Each live inpainted image 922 that corresponds to respective CAD geometries 916 are provided as input to the third stage 930 in FIG. 9 on which evaluation processing is performed as in S25 in FIG. 10. The evaluation processing in S25 uses the grading model to evaluate each inpainted live image that corresponds to each of the CAD geometries and obtain an evaluation score 935. In one embodiment, as shown in FIG. 12, the grading model and its associated output is a trained machine learning model (e.g. a neural network, CNN or the like) that receives, input is an inpainted image containing eyes/nose, and outputs, as a return in S30, detection results (locations of landmarks [X, Y, Z] as well as confidence-scores of landmarks, typically ranging between 0 and 1). These confidence-scores, having values higher the better, are used as the criterion or metric. In another embodiment, the output of the trained machine learning model is used to compare derived landmarks [X, Y, Z] (of in-painted image) with ground-truth landmarks [X, Y, Z] (of pre-captured image, which are saved as user-specific data in database). Here, a similarity metric is used as criterion indicating how close these values are between two sets of coordinates whereby a similarity measure between two data points can be Euclidean distance (or variants) such that values that are smaller indicate a higher grade and closer in similarity.
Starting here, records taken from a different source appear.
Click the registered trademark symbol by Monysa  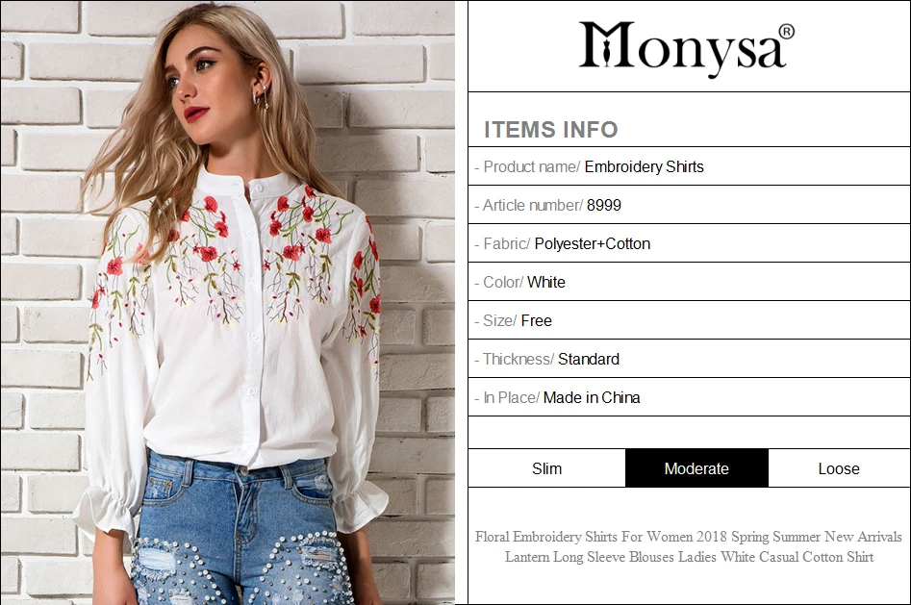coord(786,32)
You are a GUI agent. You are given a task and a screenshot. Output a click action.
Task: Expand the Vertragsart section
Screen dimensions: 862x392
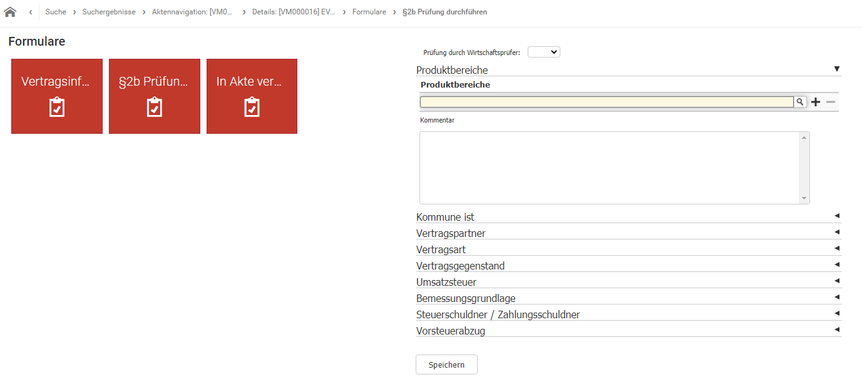[x=836, y=249]
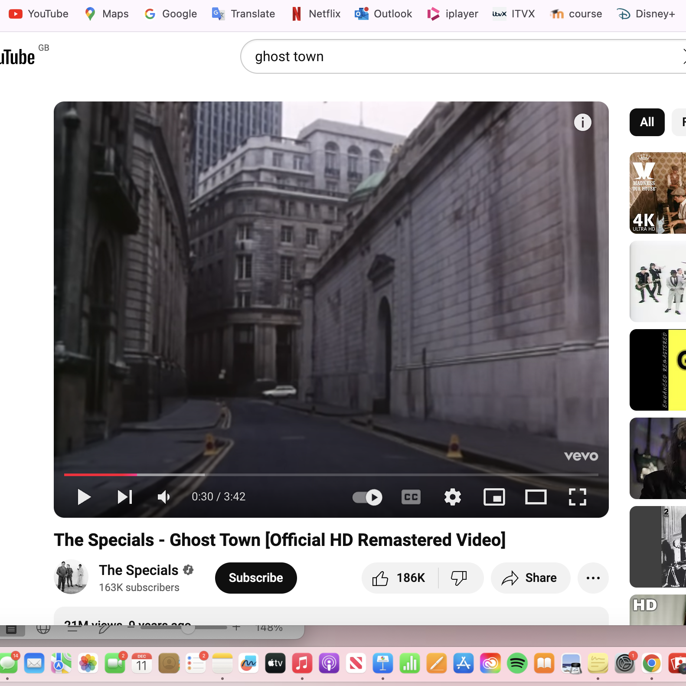Click the ghost town search field
The width and height of the screenshot is (686, 686).
(434, 56)
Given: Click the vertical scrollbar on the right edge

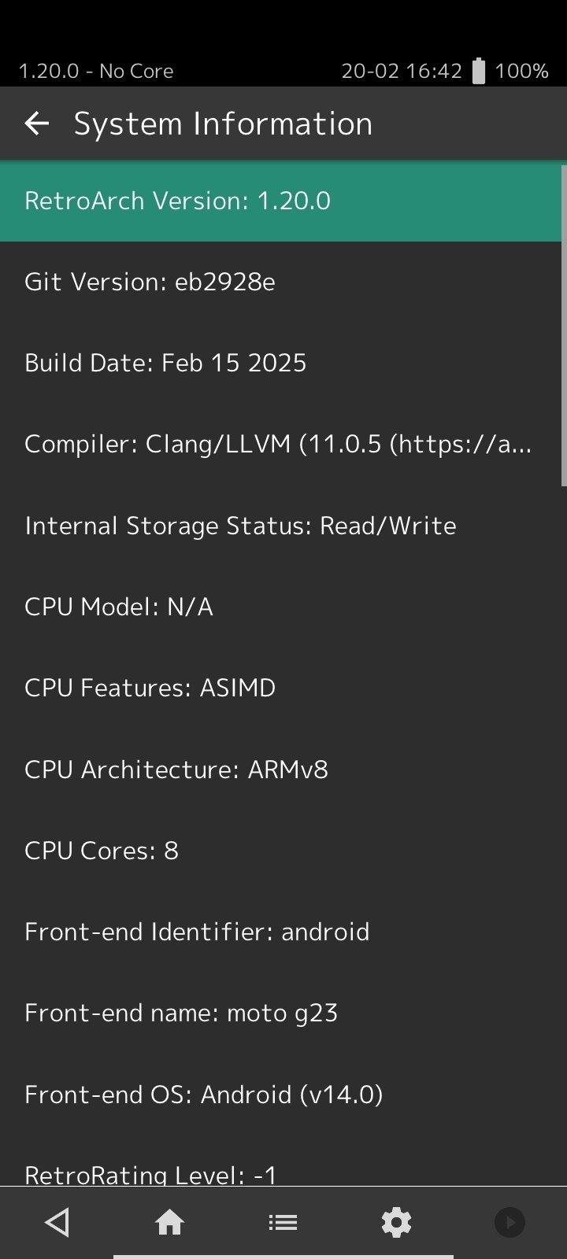Looking at the screenshot, I should 564,326.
For single incoming live image, we can repeat this process for all the proposed CAD geometries and collect their scores. Then, the optimal CAD geometry is expected to be the one with the highest score (S14). As illustrated in FIG. 9B, the processing is performed for a finite number (N=N1+Nj+ . . . +NL) of incoming live images to gather their data or distribution (N1, Nj, . . . , NL). Then, in one embodiment, a polynomial regression model is used to estimate the optimal CAD geometry, where Nj can be interpreted as frequency or probability. There are L CAD geometries (parametrized by X, Y) and N incoming live images. Through the grading model 935 in FIG. 9A, the CAD geometry j get Nj votes/wins. The CAD geometry with most votes may be determined as the optimal parameter. In another embodiment, an optimal parameter is estimated using regression/fitting method. For example, X_Optimal=(N_1*X_1+ . . . +N_L*X_L)/N, where distribution (N_1, . . . , N_L) representing a normal or gaussian distribution, and optimal value is expected to be mean value. This processing is reflected in FIGS. 12 and 13 which describe different algorithms for obtaining and using scores to determining which is the ideal CAD geometry to be used for actual inpainting processing. This is illustrated in 970 of FIG. 9B where each line corresponds to a respective CAD geometry that is determined to be the best fit the most number of times over a series of individual incoming live images that have been inpainted using all candidate CAD geometries.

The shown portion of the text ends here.